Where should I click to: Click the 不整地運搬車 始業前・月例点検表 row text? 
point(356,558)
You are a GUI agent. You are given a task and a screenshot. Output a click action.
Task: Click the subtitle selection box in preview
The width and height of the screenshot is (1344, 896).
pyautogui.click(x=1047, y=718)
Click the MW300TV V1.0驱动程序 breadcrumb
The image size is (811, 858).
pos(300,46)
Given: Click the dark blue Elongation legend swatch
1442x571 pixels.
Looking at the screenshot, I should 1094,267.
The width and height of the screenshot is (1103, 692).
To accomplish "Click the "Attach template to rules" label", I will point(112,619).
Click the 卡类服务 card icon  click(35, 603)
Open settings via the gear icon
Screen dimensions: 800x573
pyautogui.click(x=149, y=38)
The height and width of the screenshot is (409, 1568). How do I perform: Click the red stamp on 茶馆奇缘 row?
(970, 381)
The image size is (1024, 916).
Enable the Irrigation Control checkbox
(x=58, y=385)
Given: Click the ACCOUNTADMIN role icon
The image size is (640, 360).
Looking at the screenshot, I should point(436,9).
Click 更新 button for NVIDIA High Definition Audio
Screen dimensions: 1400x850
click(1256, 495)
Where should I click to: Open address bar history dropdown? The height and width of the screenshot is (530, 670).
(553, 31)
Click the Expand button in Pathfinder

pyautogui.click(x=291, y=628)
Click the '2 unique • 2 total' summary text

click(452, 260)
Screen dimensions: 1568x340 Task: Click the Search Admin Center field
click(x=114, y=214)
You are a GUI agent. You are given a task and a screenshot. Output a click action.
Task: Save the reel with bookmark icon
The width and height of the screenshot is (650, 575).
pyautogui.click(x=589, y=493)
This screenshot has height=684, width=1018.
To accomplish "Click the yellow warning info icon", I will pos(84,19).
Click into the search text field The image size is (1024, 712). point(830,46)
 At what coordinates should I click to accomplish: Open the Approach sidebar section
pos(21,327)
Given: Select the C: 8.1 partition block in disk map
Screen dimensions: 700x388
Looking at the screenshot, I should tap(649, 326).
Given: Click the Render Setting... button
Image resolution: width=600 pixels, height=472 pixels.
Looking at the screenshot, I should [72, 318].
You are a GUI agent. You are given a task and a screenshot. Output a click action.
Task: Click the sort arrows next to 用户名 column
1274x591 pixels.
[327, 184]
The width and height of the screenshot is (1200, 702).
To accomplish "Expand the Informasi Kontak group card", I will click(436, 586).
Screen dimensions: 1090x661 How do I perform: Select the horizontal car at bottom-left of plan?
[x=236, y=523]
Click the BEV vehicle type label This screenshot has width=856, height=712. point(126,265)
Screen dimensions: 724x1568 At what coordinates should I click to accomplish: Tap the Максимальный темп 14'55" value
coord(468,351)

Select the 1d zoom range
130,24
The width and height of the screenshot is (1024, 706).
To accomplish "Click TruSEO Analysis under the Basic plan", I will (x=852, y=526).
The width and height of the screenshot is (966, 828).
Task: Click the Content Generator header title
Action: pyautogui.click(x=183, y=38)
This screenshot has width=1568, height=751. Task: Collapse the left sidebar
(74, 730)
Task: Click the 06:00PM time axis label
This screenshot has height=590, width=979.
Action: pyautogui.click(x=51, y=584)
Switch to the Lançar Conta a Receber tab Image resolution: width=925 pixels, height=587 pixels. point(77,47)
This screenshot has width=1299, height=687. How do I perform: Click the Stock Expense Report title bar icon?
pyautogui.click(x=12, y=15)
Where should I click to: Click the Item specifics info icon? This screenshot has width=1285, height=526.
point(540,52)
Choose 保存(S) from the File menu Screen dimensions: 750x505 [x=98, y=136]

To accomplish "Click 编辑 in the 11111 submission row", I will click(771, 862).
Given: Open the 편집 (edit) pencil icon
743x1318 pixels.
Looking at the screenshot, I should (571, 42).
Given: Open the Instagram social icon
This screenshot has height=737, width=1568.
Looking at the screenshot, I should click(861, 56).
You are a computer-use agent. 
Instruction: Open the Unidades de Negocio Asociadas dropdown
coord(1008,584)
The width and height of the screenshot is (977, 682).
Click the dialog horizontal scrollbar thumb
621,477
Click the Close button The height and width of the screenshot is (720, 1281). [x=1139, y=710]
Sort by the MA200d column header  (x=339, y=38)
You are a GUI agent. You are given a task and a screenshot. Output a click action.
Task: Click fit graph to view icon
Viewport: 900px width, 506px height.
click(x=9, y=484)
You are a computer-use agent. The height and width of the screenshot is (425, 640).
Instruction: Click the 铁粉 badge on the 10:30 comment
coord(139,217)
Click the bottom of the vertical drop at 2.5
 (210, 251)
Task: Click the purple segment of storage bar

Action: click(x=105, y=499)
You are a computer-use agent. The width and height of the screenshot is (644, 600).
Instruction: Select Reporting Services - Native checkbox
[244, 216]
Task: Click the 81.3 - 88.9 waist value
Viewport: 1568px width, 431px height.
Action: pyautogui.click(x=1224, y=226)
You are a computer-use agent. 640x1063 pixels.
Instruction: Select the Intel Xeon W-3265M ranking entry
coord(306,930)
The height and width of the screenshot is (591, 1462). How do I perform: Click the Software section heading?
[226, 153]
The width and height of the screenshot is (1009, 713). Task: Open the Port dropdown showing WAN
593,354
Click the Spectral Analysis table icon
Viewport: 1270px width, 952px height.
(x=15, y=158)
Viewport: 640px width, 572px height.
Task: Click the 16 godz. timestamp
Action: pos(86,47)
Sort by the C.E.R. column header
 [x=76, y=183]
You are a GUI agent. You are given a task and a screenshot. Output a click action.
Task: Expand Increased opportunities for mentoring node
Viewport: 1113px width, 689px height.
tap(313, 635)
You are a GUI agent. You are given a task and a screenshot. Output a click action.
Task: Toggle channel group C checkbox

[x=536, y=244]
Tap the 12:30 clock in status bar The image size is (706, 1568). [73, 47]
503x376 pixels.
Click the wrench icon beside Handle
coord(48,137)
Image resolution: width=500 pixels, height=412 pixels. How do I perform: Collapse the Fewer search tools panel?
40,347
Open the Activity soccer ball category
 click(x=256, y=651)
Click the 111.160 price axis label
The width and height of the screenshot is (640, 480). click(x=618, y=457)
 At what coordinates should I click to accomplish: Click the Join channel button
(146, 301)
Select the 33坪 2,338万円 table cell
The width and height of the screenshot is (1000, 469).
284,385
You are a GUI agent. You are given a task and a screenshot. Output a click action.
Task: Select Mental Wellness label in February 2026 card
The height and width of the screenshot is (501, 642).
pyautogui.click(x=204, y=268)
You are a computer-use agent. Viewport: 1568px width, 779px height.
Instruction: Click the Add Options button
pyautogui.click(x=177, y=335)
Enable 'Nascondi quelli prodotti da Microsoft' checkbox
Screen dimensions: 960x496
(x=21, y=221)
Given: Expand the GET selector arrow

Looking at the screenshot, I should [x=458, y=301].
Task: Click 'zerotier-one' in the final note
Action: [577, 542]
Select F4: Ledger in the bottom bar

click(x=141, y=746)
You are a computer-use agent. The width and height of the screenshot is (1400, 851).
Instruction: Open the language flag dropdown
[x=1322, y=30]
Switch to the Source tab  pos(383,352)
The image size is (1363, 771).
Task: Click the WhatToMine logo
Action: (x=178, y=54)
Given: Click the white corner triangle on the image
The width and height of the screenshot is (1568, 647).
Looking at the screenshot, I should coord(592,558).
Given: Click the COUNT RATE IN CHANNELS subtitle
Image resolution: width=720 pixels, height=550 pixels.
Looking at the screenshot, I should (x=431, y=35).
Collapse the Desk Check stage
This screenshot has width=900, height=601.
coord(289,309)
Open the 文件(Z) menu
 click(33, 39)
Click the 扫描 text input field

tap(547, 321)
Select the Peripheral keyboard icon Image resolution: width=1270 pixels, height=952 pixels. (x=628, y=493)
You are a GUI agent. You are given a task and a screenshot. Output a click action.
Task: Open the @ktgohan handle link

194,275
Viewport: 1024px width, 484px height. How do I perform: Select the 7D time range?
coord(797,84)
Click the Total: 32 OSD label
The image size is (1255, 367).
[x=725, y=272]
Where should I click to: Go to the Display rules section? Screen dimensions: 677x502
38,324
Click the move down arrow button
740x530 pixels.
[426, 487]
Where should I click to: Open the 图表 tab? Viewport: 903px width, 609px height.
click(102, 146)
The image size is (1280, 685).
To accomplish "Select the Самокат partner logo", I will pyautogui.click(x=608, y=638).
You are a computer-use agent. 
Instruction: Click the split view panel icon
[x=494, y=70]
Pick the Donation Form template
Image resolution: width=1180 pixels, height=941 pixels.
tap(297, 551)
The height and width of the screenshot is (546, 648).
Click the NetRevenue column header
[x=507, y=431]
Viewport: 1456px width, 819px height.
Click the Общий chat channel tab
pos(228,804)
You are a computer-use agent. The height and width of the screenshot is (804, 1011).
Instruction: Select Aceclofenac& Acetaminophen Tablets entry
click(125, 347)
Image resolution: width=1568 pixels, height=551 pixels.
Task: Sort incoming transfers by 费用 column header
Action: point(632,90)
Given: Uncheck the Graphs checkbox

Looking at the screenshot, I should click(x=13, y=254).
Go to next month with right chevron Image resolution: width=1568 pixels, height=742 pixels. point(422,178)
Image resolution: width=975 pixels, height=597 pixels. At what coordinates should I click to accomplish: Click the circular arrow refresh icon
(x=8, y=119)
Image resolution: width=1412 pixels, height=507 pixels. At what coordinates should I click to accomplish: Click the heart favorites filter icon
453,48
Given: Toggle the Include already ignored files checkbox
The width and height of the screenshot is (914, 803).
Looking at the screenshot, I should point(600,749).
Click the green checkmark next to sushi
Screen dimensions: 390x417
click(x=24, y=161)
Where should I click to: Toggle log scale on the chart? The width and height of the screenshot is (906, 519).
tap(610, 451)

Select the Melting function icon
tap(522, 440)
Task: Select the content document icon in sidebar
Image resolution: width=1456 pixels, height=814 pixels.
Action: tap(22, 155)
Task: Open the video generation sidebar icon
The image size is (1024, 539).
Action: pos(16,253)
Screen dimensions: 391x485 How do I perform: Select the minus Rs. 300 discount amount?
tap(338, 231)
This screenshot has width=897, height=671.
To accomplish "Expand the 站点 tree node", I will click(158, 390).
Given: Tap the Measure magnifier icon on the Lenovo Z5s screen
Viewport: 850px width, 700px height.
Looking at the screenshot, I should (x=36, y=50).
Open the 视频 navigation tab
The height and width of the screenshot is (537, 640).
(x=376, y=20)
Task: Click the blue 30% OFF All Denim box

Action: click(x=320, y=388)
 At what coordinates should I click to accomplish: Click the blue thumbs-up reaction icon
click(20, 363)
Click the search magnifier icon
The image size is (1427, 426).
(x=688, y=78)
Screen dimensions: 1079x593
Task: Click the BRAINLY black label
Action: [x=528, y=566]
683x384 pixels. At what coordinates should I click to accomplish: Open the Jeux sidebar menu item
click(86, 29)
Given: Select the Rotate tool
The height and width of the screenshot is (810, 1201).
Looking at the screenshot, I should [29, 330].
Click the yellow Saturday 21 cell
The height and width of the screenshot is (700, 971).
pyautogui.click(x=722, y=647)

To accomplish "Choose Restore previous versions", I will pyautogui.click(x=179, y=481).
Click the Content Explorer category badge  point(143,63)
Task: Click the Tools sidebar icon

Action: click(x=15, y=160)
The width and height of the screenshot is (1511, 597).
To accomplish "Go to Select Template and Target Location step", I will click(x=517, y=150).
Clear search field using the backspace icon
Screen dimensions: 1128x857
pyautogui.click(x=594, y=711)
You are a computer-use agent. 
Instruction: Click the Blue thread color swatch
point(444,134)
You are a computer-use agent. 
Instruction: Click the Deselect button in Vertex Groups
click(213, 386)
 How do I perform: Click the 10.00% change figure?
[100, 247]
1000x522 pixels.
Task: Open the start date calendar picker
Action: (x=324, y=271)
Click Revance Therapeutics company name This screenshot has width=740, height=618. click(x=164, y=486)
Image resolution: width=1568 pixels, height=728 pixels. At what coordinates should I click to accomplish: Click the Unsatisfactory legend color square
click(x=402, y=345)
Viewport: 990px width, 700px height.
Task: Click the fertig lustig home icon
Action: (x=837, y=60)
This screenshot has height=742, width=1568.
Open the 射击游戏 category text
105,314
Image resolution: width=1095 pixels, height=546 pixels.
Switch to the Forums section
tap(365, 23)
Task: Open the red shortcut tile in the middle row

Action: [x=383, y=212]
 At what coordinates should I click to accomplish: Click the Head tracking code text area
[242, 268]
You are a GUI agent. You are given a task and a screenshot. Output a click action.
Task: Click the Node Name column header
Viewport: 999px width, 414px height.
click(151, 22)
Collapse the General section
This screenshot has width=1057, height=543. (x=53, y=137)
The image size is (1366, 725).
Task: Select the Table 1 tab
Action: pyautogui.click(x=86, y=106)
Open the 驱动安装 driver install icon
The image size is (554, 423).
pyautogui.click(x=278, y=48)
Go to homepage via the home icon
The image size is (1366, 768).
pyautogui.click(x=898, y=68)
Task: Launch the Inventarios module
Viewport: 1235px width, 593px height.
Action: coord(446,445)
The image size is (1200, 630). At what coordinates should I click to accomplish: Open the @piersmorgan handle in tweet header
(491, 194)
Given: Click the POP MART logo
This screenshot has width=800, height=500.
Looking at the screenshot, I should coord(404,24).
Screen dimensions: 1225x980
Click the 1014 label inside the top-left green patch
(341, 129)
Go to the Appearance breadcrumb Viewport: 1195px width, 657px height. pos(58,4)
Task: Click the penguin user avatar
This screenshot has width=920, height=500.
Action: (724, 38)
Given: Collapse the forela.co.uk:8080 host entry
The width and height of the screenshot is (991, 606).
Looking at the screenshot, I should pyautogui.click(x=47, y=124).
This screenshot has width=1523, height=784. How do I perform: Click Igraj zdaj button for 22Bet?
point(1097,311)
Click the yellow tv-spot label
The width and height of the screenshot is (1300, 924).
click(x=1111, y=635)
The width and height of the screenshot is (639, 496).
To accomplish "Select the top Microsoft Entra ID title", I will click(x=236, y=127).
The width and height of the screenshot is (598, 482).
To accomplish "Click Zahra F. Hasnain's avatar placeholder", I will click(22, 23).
****
(ABOUT THIS EXERCISE)
Lines from the start of the material through the line containing "Task: Click the subtitle" are wanted. Write them out exactly.

(SOLUTION FOR THIS TASK)
Where should I click to: Click the 不整地運搬車 始業前・月例点検表 row text? 
point(356,558)
You are a GUI agent. You are given a task and a screenshot. Output a click action.
Task: Click the subtitle selection box in preview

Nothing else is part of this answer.